## WHAT TO PRODUCE
Quote exactly the lines running from the line with "Benne (491, 710)" to the end of the entries, including both, and nothing else.
******
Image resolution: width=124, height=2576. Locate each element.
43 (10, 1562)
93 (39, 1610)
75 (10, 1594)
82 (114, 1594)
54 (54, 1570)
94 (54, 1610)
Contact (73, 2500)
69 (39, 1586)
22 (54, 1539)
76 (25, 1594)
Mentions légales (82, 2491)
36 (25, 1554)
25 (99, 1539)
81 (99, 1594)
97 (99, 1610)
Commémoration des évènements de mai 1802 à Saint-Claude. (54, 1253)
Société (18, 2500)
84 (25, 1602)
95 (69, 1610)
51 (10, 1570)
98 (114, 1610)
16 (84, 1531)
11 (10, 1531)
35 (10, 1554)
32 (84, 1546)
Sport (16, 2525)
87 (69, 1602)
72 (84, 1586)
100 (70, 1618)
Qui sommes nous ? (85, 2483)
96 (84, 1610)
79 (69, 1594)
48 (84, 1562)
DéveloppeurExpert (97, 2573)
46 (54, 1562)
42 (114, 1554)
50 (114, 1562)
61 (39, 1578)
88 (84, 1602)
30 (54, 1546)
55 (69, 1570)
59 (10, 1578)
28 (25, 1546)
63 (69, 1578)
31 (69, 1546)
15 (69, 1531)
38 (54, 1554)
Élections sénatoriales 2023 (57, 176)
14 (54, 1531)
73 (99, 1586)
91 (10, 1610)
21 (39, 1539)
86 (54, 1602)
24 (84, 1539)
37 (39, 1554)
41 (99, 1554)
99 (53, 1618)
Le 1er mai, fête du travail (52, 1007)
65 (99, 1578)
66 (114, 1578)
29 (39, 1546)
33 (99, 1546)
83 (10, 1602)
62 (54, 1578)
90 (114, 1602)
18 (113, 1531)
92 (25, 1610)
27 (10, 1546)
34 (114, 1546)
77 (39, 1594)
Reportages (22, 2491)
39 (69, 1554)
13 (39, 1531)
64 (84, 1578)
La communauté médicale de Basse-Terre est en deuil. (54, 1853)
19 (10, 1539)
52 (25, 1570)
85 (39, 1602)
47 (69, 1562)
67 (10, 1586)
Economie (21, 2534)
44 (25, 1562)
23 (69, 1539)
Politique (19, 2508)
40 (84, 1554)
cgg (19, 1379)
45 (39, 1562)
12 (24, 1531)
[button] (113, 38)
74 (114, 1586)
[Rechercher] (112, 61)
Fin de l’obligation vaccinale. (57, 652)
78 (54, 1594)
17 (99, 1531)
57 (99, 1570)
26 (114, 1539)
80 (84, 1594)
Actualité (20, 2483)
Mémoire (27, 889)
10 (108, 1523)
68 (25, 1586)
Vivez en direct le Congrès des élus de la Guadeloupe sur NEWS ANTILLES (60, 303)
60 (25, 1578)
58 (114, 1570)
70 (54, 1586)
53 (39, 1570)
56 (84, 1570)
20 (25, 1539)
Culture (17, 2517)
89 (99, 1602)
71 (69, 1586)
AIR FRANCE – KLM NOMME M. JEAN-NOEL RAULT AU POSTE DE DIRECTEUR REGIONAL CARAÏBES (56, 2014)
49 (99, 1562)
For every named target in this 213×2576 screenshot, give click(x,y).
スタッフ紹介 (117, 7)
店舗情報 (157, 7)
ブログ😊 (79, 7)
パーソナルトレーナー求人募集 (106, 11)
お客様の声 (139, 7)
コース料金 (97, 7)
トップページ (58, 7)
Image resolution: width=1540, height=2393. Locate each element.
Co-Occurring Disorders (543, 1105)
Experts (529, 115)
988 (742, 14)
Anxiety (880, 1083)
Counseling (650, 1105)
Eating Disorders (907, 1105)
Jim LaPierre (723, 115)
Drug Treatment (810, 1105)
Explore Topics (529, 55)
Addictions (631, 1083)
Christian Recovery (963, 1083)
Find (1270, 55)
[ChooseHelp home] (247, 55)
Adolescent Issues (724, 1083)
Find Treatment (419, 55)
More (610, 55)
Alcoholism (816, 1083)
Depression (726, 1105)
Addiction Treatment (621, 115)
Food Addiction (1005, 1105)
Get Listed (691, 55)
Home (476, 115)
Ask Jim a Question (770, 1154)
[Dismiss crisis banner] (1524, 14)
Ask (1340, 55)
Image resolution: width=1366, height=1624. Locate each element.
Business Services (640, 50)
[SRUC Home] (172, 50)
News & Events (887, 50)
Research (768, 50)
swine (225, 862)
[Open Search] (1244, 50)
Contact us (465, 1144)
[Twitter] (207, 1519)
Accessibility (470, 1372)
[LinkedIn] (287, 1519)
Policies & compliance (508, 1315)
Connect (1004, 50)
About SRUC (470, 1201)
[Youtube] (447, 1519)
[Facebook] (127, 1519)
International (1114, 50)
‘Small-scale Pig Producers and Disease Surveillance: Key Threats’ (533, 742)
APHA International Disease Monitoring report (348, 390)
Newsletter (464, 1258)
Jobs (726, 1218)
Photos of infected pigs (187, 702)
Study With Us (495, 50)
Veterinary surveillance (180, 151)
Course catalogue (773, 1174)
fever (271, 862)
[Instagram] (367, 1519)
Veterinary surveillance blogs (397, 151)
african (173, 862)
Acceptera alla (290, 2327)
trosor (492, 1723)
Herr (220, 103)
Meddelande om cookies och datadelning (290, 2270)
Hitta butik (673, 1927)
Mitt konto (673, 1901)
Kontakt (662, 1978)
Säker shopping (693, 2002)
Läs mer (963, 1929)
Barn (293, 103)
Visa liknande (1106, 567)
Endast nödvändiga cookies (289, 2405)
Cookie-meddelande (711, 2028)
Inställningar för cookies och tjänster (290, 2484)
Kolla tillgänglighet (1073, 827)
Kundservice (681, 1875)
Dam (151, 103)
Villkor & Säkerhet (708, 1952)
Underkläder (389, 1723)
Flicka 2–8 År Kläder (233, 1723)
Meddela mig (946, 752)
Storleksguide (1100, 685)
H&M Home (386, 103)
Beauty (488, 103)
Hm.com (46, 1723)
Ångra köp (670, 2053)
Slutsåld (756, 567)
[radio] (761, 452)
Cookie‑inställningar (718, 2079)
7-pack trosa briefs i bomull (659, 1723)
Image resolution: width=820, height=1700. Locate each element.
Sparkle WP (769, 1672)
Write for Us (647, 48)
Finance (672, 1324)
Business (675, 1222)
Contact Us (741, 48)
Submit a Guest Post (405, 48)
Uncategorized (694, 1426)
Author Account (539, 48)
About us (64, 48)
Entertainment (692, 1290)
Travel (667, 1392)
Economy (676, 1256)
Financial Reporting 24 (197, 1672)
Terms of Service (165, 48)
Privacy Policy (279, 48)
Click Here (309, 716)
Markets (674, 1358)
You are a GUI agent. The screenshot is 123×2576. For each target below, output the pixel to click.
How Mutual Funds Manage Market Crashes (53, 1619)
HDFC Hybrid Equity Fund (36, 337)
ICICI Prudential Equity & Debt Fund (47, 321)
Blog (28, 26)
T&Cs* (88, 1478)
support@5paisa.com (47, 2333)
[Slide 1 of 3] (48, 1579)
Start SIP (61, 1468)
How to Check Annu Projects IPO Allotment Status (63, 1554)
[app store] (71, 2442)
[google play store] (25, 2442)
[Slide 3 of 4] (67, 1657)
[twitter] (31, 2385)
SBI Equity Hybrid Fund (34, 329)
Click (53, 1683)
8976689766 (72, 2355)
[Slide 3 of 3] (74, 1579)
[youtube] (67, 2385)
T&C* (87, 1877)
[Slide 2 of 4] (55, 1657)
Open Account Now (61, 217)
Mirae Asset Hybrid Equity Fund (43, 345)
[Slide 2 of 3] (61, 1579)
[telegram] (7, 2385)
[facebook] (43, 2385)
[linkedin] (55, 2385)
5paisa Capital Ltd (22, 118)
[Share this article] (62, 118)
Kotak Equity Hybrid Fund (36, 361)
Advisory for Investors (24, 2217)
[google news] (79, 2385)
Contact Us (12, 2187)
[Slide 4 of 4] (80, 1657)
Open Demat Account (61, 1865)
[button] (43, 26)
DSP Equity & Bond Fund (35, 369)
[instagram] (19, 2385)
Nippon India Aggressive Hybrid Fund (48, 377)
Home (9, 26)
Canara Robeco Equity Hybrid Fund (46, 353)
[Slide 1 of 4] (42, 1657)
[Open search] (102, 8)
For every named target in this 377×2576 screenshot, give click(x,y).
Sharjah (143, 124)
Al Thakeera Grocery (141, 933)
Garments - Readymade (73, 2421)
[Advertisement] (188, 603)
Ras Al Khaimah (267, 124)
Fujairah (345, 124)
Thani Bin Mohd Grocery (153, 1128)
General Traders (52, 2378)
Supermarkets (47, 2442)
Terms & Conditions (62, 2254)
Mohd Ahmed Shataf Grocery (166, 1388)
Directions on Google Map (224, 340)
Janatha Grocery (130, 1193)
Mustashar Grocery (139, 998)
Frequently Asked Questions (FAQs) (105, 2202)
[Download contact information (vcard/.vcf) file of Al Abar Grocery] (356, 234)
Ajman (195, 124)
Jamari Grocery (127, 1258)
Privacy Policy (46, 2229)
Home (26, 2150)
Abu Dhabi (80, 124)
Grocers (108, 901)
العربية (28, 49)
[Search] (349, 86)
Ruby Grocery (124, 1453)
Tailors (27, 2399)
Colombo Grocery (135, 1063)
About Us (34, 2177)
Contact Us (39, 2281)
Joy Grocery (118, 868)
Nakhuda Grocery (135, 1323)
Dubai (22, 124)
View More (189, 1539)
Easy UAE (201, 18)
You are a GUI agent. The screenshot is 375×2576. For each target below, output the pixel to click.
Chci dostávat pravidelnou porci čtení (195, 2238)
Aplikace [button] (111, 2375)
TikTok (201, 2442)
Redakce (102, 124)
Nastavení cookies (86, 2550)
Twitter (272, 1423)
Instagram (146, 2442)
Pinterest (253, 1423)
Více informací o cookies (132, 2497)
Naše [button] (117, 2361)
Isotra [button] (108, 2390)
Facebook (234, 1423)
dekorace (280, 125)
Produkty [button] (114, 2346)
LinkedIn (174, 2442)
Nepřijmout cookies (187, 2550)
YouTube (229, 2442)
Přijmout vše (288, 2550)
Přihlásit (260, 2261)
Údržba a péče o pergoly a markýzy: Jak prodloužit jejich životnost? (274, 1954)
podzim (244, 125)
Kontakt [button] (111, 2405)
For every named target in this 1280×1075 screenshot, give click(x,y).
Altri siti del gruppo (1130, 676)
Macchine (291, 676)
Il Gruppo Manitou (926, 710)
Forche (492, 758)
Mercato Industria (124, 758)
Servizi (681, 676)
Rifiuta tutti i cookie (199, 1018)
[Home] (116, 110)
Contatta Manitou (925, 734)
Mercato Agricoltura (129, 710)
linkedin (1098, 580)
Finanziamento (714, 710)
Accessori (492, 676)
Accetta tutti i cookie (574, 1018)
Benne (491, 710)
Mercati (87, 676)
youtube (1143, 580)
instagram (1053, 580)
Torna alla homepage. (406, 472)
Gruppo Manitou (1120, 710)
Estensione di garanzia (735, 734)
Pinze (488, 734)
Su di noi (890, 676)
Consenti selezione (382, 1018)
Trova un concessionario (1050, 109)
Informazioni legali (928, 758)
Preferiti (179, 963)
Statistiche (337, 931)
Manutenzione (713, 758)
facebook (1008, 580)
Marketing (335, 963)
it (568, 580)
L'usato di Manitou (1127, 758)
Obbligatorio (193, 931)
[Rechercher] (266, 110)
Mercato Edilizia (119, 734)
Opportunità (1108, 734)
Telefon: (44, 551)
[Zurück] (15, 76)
******
## OUTPUT OF THE TASK
Benne (491, 710)
Mercati (87, 676)
youtube (1143, 580)
instagram (1053, 580)
Torna alla homepage. (406, 472)
Gruppo Manitou (1120, 710)
Estensione di garanzia (735, 734)
Pinze (488, 734)
Su di noi (890, 676)
Consenti selezione (382, 1018)
Trova un concessionario (1050, 109)
Informazioni legali (928, 758)
Preferiti (179, 963)
Statistiche (337, 931)
Manutenzione (713, 758)
facebook (1008, 580)
Marketing (335, 963)
it (568, 580)
L'usato di Manitou (1127, 758)
Obbligatorio (193, 931)
[Rechercher] (266, 110)
Mercato Edilizia (119, 734)
Opportunità (1108, 734)
Telefon: (44, 551)
[Zurück] (15, 76)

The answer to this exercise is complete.